## Exercise material
= Beginning of Section =
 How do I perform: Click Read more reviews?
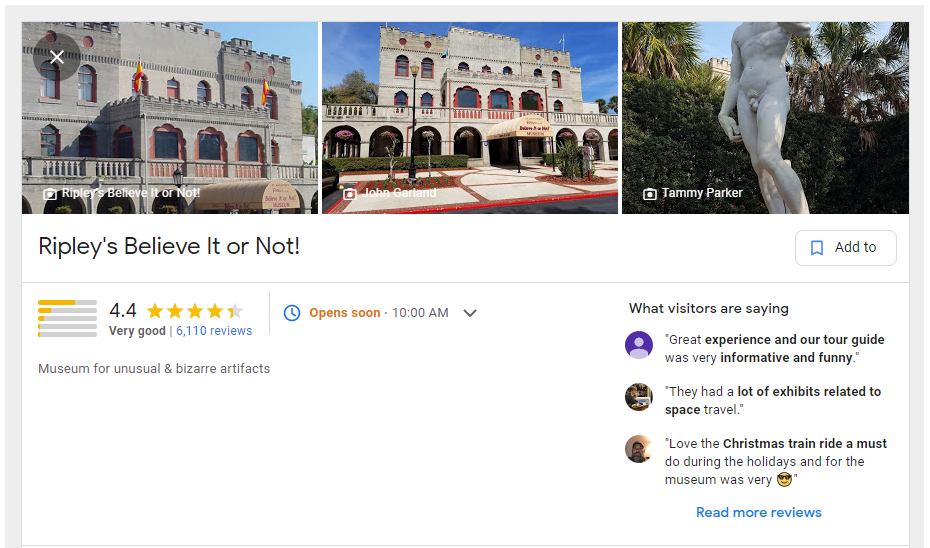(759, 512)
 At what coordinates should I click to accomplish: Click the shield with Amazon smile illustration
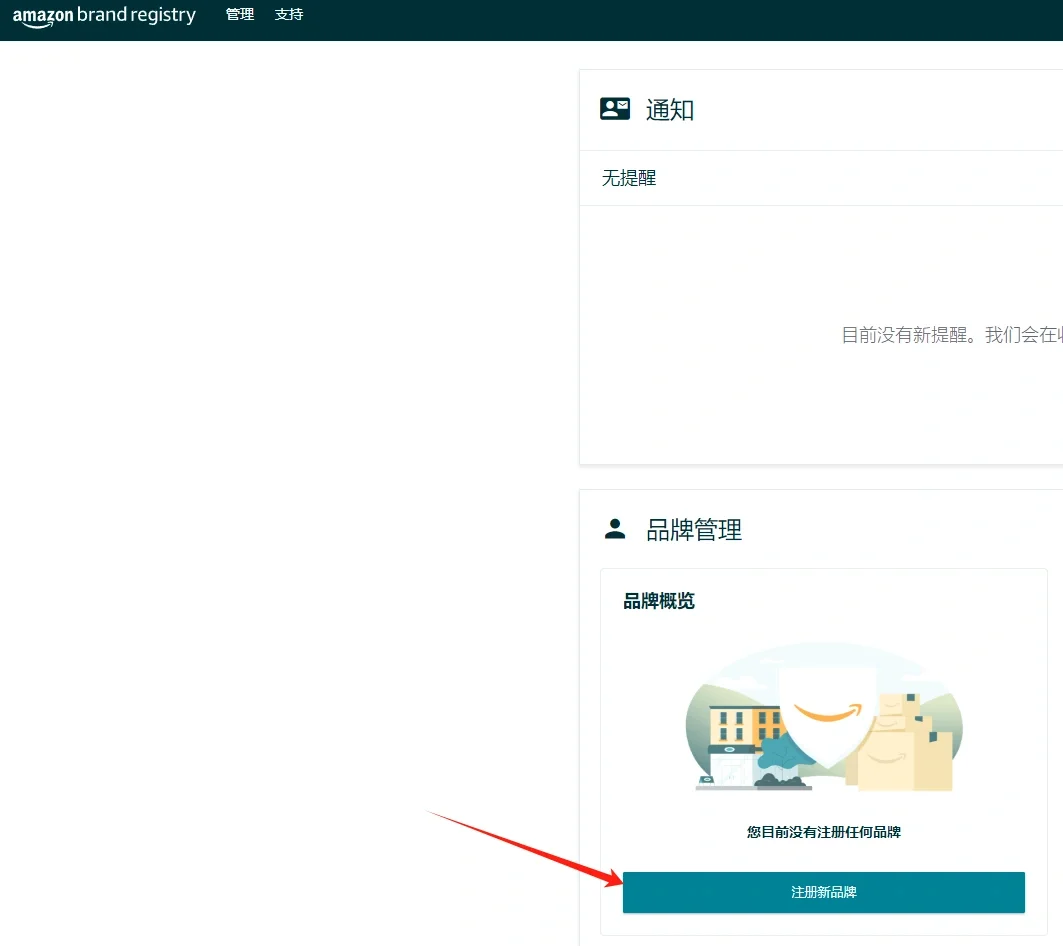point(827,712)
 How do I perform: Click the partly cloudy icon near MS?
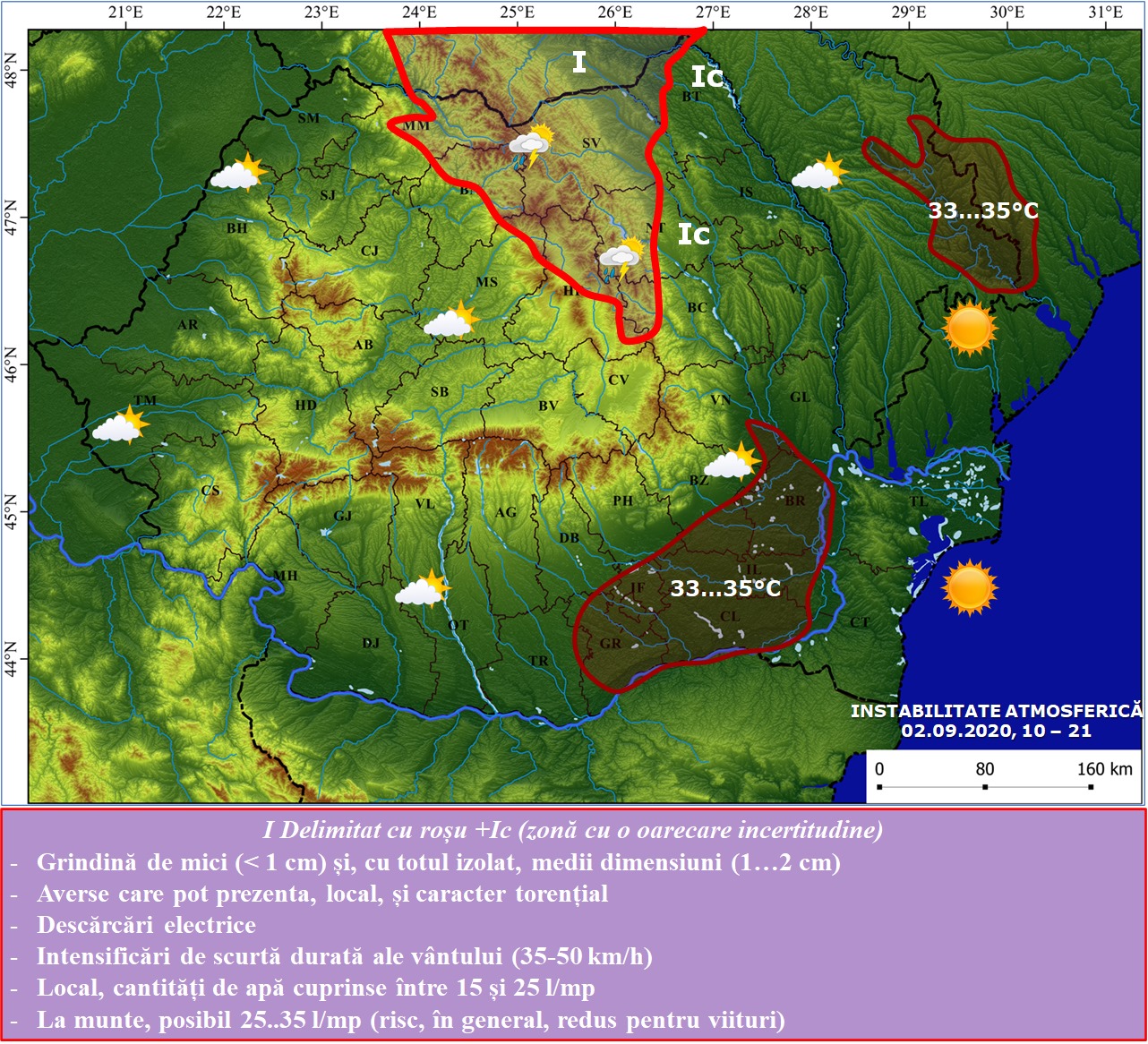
= End of Section =
= Beginning of Section =
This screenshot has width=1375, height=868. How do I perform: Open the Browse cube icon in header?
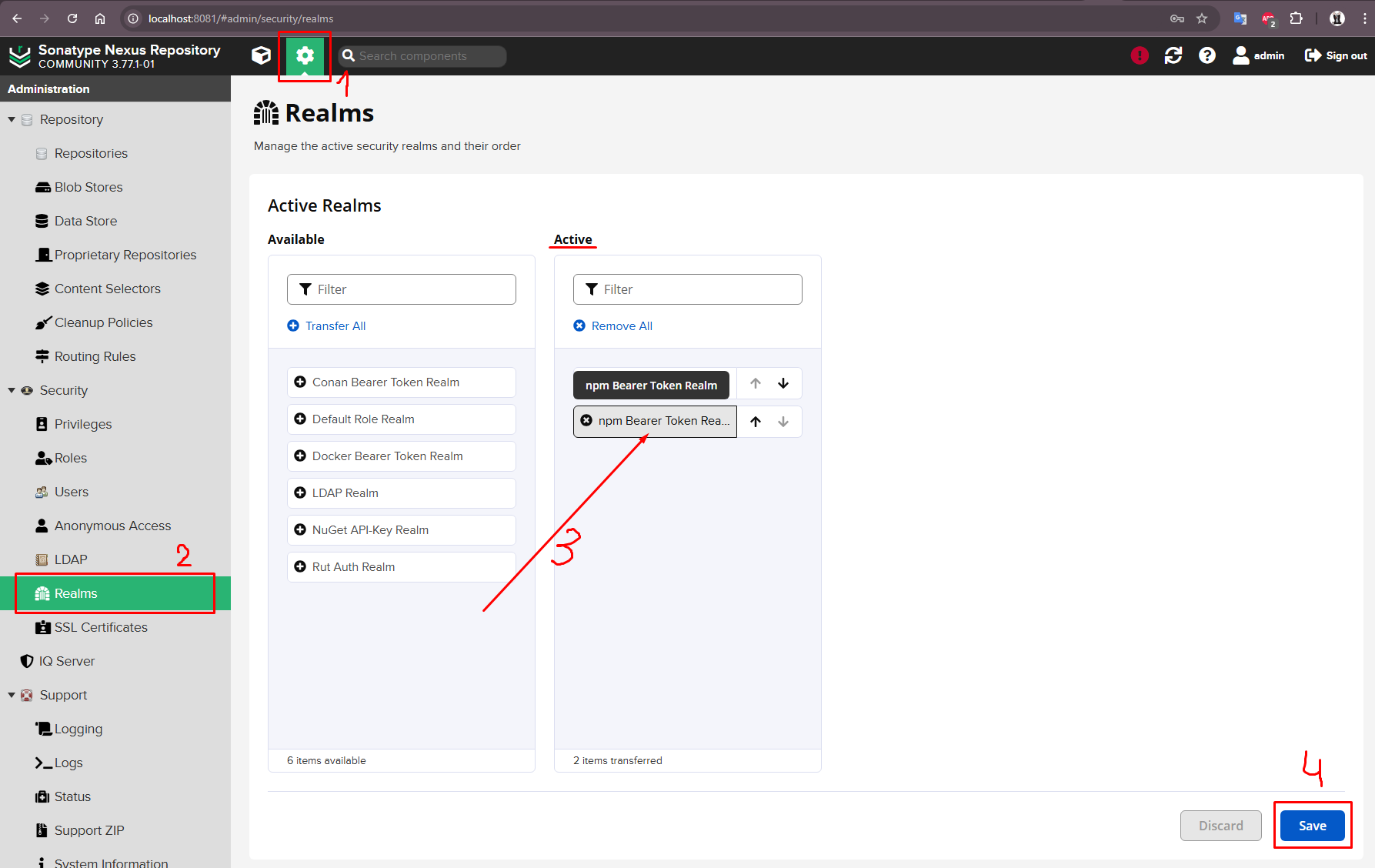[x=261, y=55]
= End of Section =
## Aim of the exercise
For this exercise, reproduce exactly the lines of the records above from the one with "How do I perform: Click Read more reviews?" up to and including the one with "How do I perform: Click the", without pictures.

## Response for this exercise
 How do I perform: Click Read more reviews?
(759, 512)
 At what coordinates should I click to accomplish: Click the shield with Amazon smile illustration
point(827,712)
 How do I perform: Click the partly cloudy icon near MS?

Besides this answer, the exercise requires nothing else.